These activities in characterizing nanoparticle physico-chemical properties are supported by NSF and grants from the DOE and NOAA.

 

What are the impacts of biogenic emissions on aerosol formation, and how do these impacts vary with climate change & land use practices?

Click on picture to view the entire figure.


Figure 4. Time series of (top) particle size distribution and (bottom) meteorological observations on March 26, 2007 at Manitou Experimental Forest, showing a new particle formation event that started at 13:00 local time and coincident with a wind direction change from south (in which air masses from the Front Range metropolitan area are likely to be encountered) to north (likely dominated by biogenic emissions).

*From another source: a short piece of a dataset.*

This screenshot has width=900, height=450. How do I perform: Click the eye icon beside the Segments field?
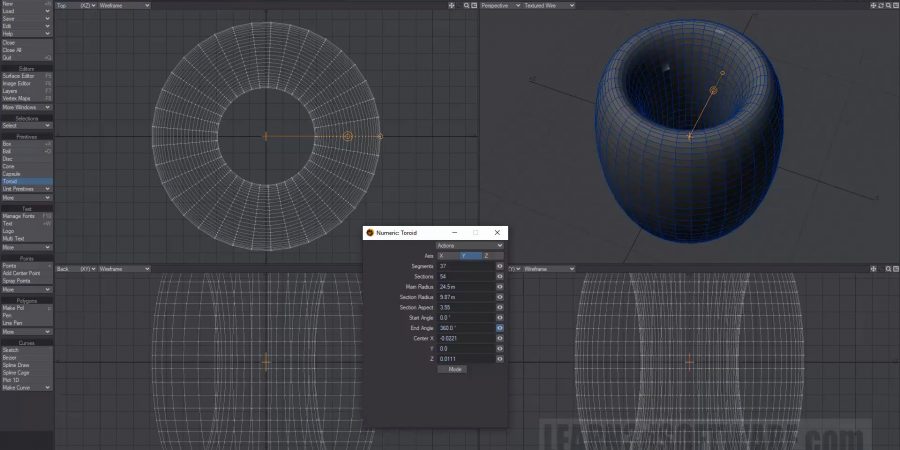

Globally, secondary organic aerosol (SOA) from biogenic precursors surpasses those from anthropogenic sources [3]. These organic particles have important impacts on climate through their direct interactions with radiation, as well as their ability to modulate cloud condensation nuclei numbers and thus cloud properties and precipitation.  These processes exert a substantial influence back upon the earth system through links to the terrestrial carbon and water cycles (e.g., precipitation regulates plant growth and thus emissions of organic compounds) [4].  The questions that currently confront researchers working in the fields of biogenic SOA and their impact on the earth system are numerous and multidisciplinary.  For example, currently lit-tle is known about the mechanism by which particles form in the atmosphere by nucleation and subsequent growth by condensation and coagulation.  Although biogenic aerosol have been observed to grow to a size that become important as cloud condensation nuclei, little is known about their ability to form cloud droplets or ice crystals [5].

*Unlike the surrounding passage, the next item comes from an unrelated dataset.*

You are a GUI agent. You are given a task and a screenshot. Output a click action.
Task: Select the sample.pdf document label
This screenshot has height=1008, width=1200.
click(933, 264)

The UA group is currently collaborating with researchers from ACD/BAI, TIIMES, and ASP to address the need to understand the formation of secondary organic aerosol from biogenic precursors.  Process-level studies are being conducted in the Biosphere-Atmosphere Interactions Chamber, located in the new Atmospheric Chemistry Laboratory at NCAR.  This chamber is an enhanced version of the facility used in a recent study of new particle formation from the oxidation of volatile organic compounds emitted from living vegetation [6].  The two primary components of the facility are a biogenic emissions enclosure and an aerosol growth chamber.  Experiments are initiated by continuously passing clean, dry air over a live branch in the biogenic emissions enclosure.  This sample air is fed to the aerosol growth chamber, where it is mixed with clean air containing ozone at approximately ambient concentrations; the reaction between the biogenic VOCs and ozone can lead to new particle formation and growth.  The most important accomplishment in 2007 was the expansion of the aerosol growth chamber to a volume of 10 m3.  This allows for average residence times of ~8 hours at 20 lpm sampling flow rates, which will gives sufficient time for aerosol growth to occur to a size that is pertinent to the study of cloud formation processes.  Future plans for 2008 include collaborative investigations with many university researchers.  Studies planned include one with the Jimenez group at the University of Colorado on the role that nitrogen species play in BSOA formation, and one with the Nenes group at Georgia Tech on the role of biogenic SOA in cloud formation.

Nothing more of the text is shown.